Terhubung dengan kami

wawancara

Kara Sprague, CEO HackerOne – Seri Wawancara

mm
Diterbitkan

Kara SpragueCEO HackerOne, adalah seorang eksekutif teknologi veteran dengan pengalaman lebih dari dua dekade yang mencakup kepemimpinan produk, manajemen umum, dan konsultasi strategis di sektor perangkat lunak dan keamanan. Ia menjabat sebagai CEO pada November 2024 setelah menduduki posisi eksekutif senior di F5, termasuk Wakil Presiden Eksekutif dan Kepala Bagian Produk, di mana ia memimpin inisiatif produk dan platform utama, serta peran manajer umum sebelumnya yang mengawasi bisnis berskala besar. Sebelum bergabung dengan F5, ia menghabiskan lebih dari satu dekade sebagai mitra di McKinsey & Company, memberikan nasihat kepada perusahaan teknologi terkemuka tentang pertumbuhan dan strategi, dan memulai karirnya sebagai anggota staf teknis di Oracle. Selain perannya di HackerOne, ia juga menjabat sebagai anggota dewan direksi di Trimble Inc.

PeretasOne HackerOne adalah perusahaan keamanan siber yang terkenal karena mempelopori keamanan berbasis peretas, menghubungkan organisasi dengan komunitas peretas etis global untuk mengidentifikasi dan memperbaiki kerentanan sebelum dapat dieksploitasi. Platform ini mendukung perusahaan dan pemerintah melalui program bug bounty, pengungkapan kerentanan, pengujian penetrasi, dan layanan pengujian keamanan yang menggabungkan keahlian manusia dengan otomatisasi dan alur kerja berbasis AI. Dengan menggeser keamanan dari model reaktif ke proaktif, HackerOne telah menjadi bagian penting dari tumpukan keamanan aplikasi modern bagi organisasi yang ingin mengurangi risiko dan meningkatkan ketahanan dalam skala besar.

Anda menjabat sebagai CEO di HackerOne pada November 2024 setelah puluhan tahun memimpin di F5, McKinsey, Oracle, dan organisasi teknologi besar lainnya. Apa yang menarik Anda untuk menerima tantangan ini pada tahap karier Anda saat ini, dan apa prioritas pertama yang Anda tetapkan ketika mulai memimpin perusahaan?

Sepanjang karier saya, saya berkiprah di persimpangan teknologi, strategi, dan risiko, membantu organisasi menavigasi momen-momen ketika taruhannya tinggi dan lingkungan berubah dengan cepat.
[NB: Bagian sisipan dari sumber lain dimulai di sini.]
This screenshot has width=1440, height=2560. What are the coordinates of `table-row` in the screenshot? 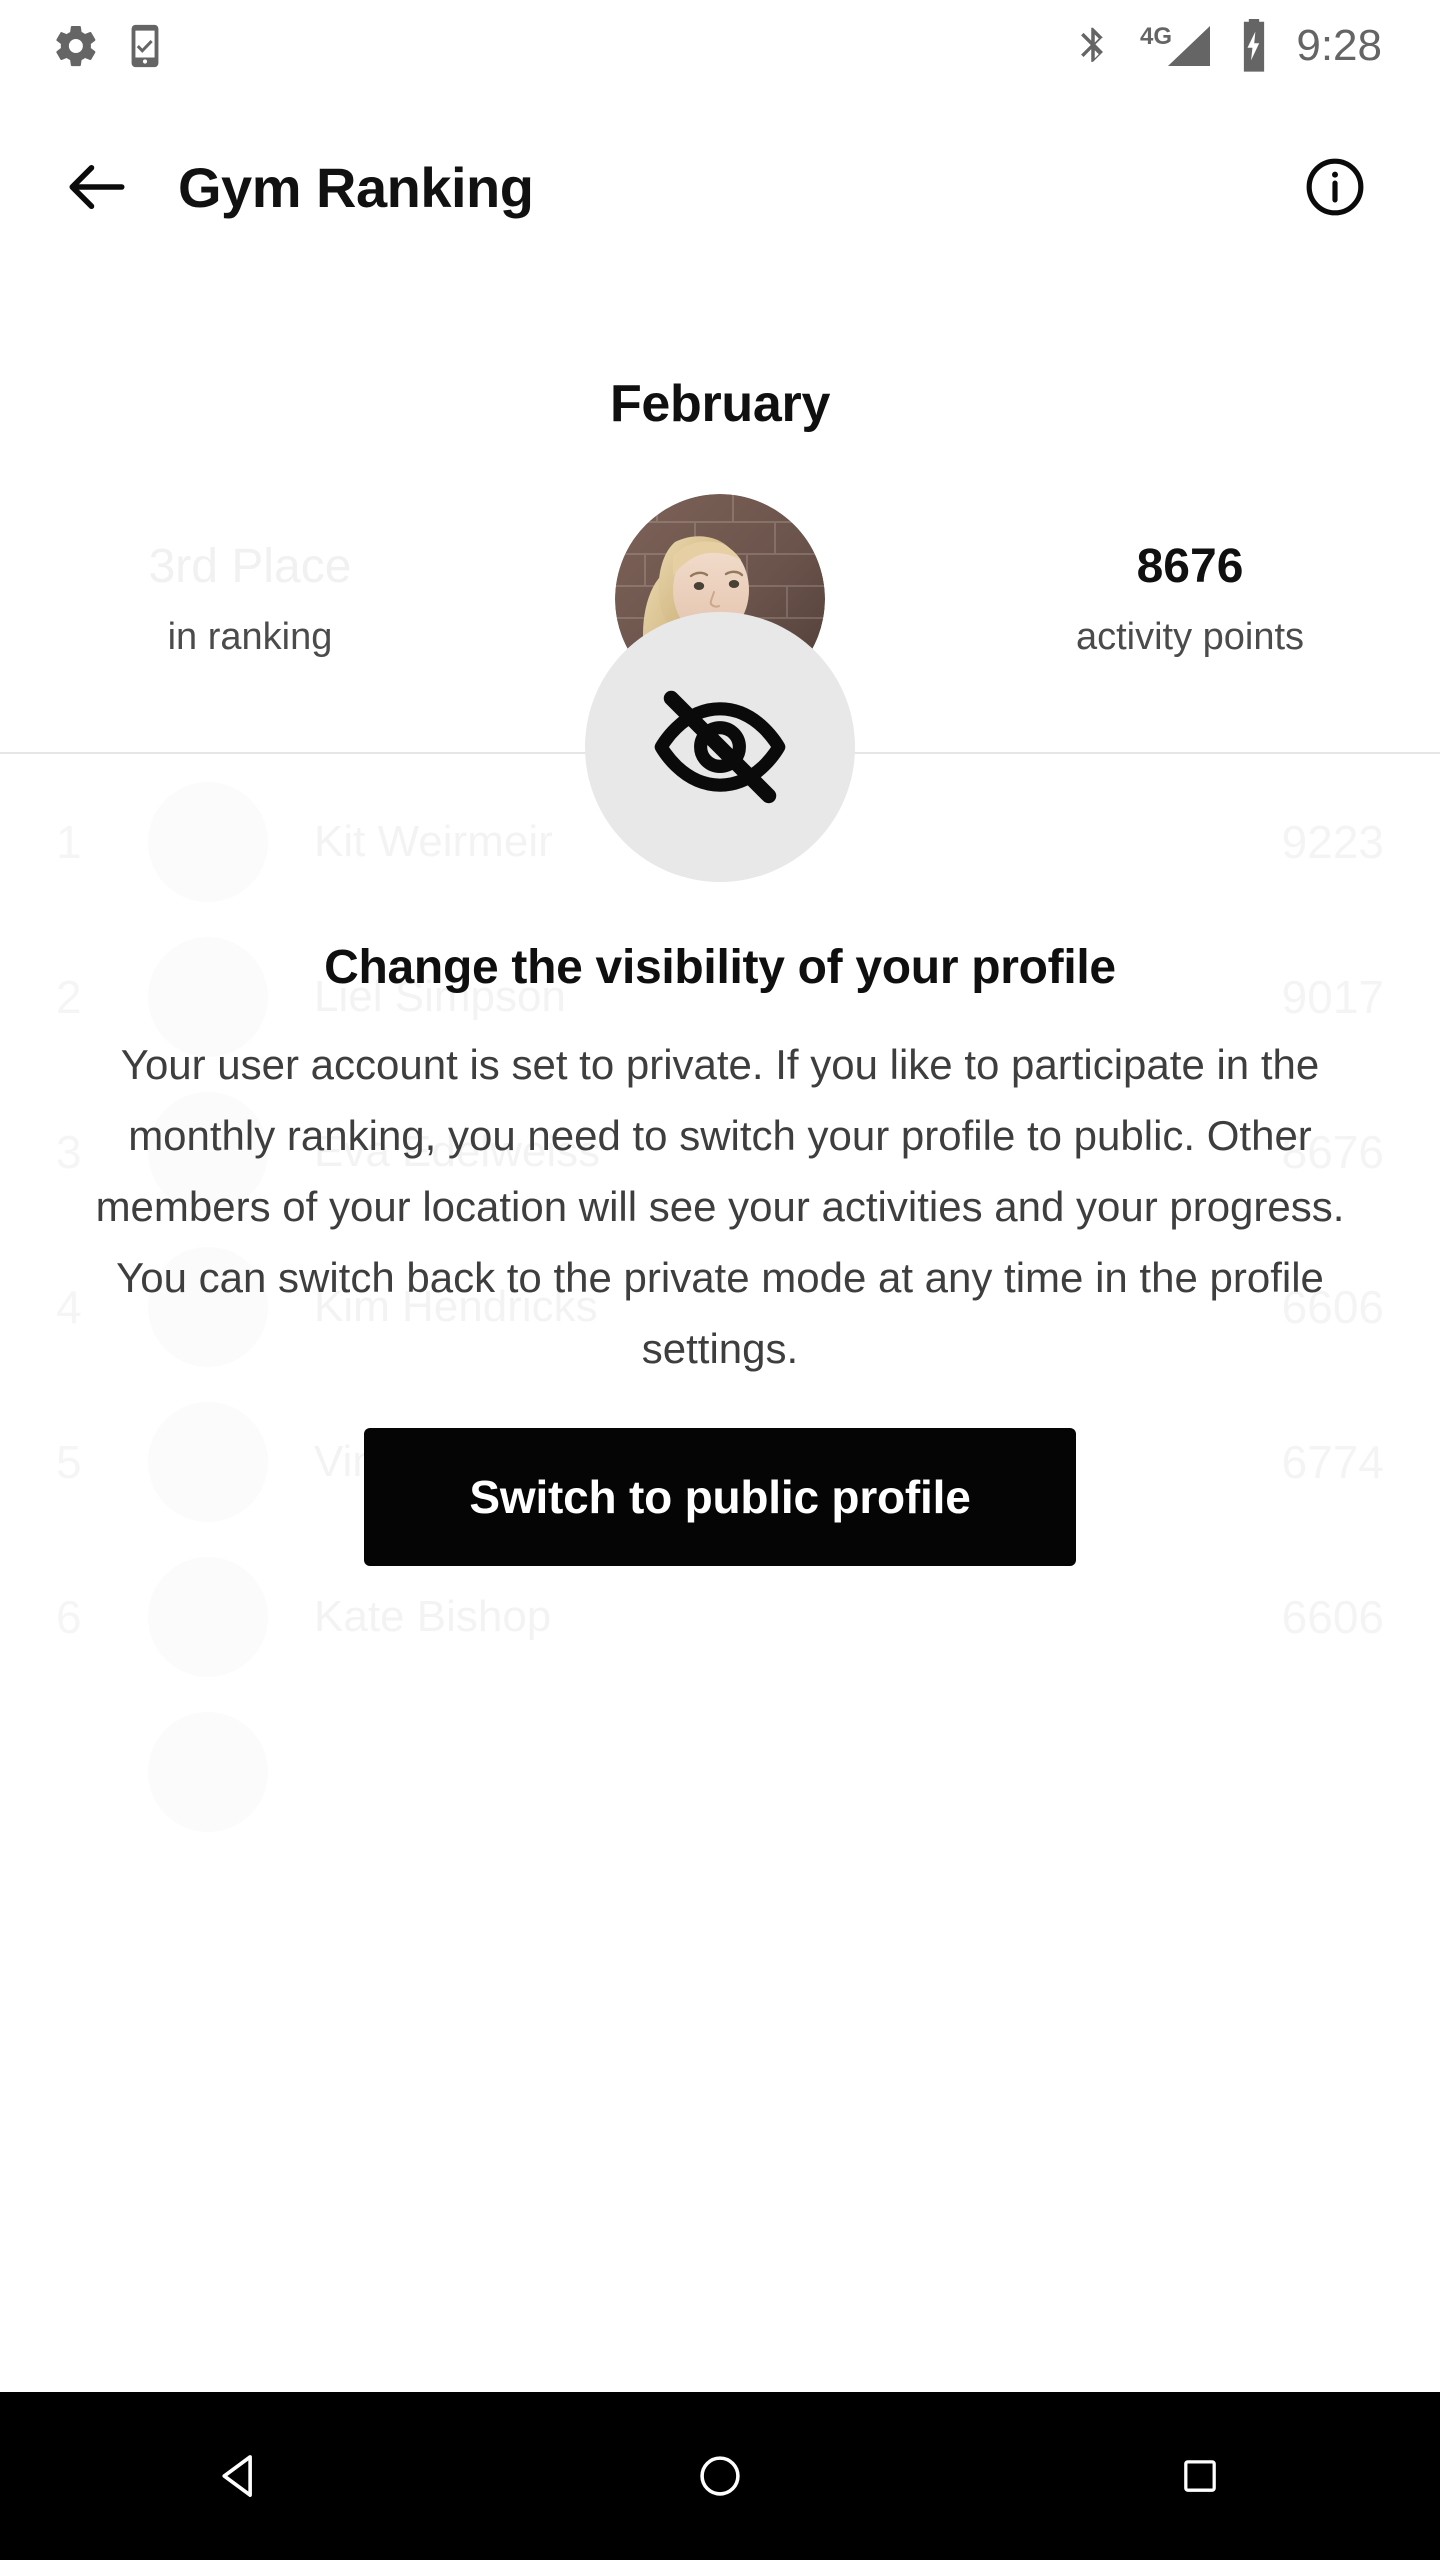 It's located at (720, 1772).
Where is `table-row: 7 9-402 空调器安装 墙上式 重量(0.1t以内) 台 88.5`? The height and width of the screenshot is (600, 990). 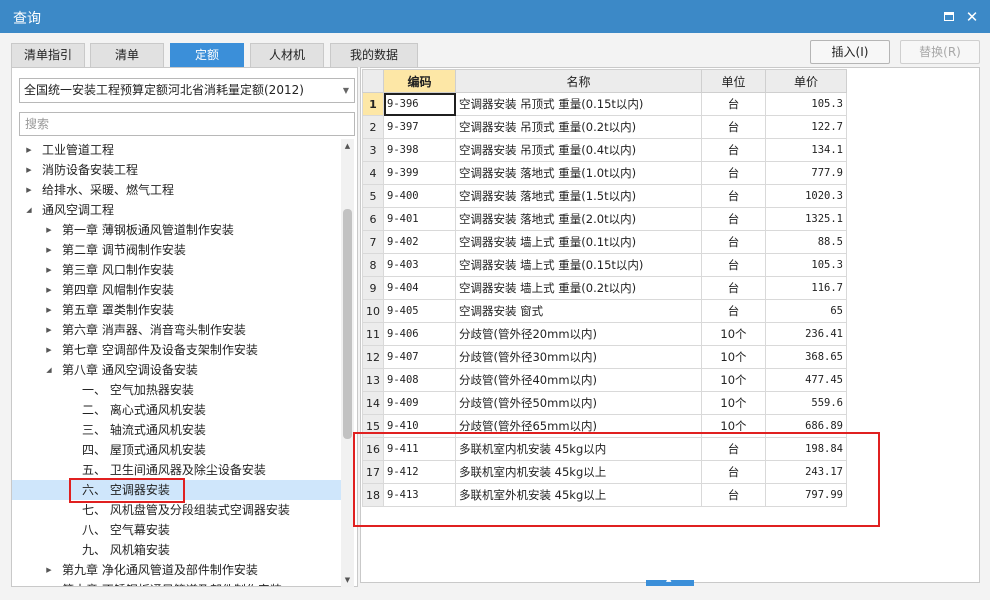 table-row: 7 9-402 空调器安装 墙上式 重量(0.1t以内) 台 88.5 is located at coordinates (604, 242).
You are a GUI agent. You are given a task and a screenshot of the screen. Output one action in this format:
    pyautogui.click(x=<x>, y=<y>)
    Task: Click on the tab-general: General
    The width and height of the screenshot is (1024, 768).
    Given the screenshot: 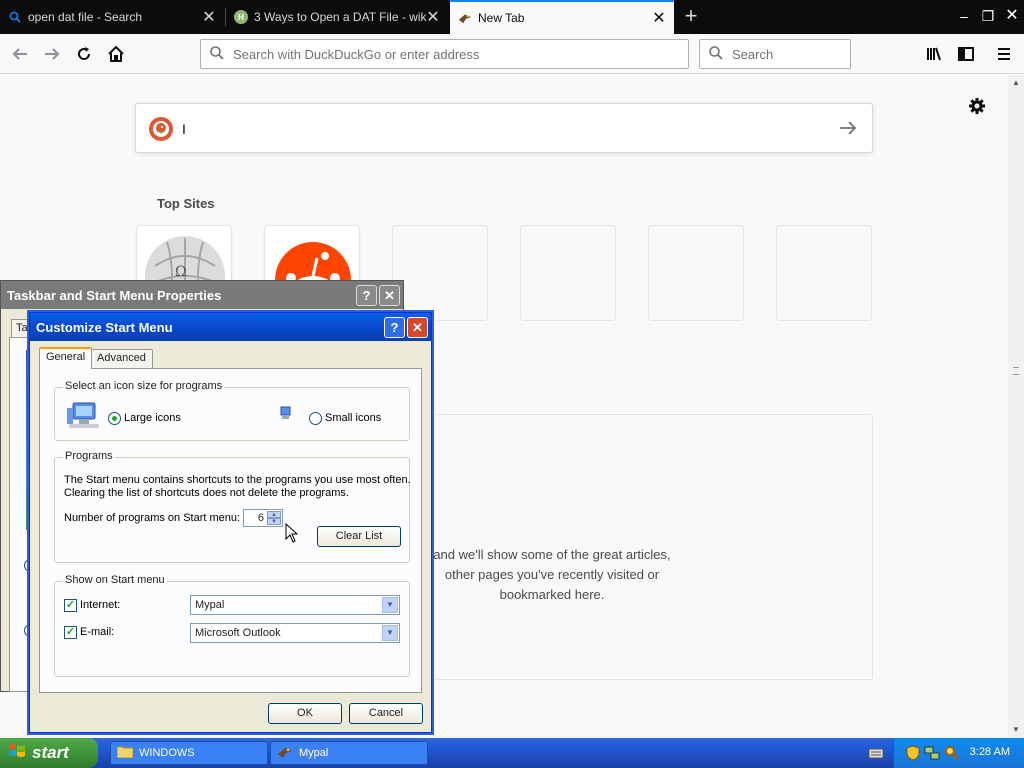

Yang menarik saya ke HackerOne adalah kita berada tepat di titik perubahan penting seperti itu lagi, seiring dengan AI yang membentuk kembali lanskap keamanan siber.

Keamanan bukan lagi fungsi pendukung—melainkan pendorong utama kepercayaan, ketahanan, dan kecepatan bisnis. Perusahaan kini beroperasi pada sistem yang saling terhubung erat, aliran data yang konstan, dan pengambilan keputusan otomatis dalam skala yang belum pernah terjadi sebelumnya. AI mempercepat inovasi, tetapi juga memperkenalkan celah, ketergantungan, dan mode kegagalan baru yang tidak dirancang untuk ditangani oleh model keamanan tradisional.

Itulah mengapa misi HackerOne sangat penting saat ini. Misi kami adalah memberdayakan dunia untuk membangun internet yang lebih aman, dan di dunia yang digerakkan oleh AI, misi tersebut tidak pernah seurgent ini. HackerOne berbeda karena kami menggabungkan komunitas global peneliti keamanan manusia dengan kecerdasan platform untuk menemukan dan memperbaiki kerentanan sebelum penyerang dapat mengeksploitasinya. Model keterlibatan manusia ini bukan hanya pembeda—tetapi juga sangat penting.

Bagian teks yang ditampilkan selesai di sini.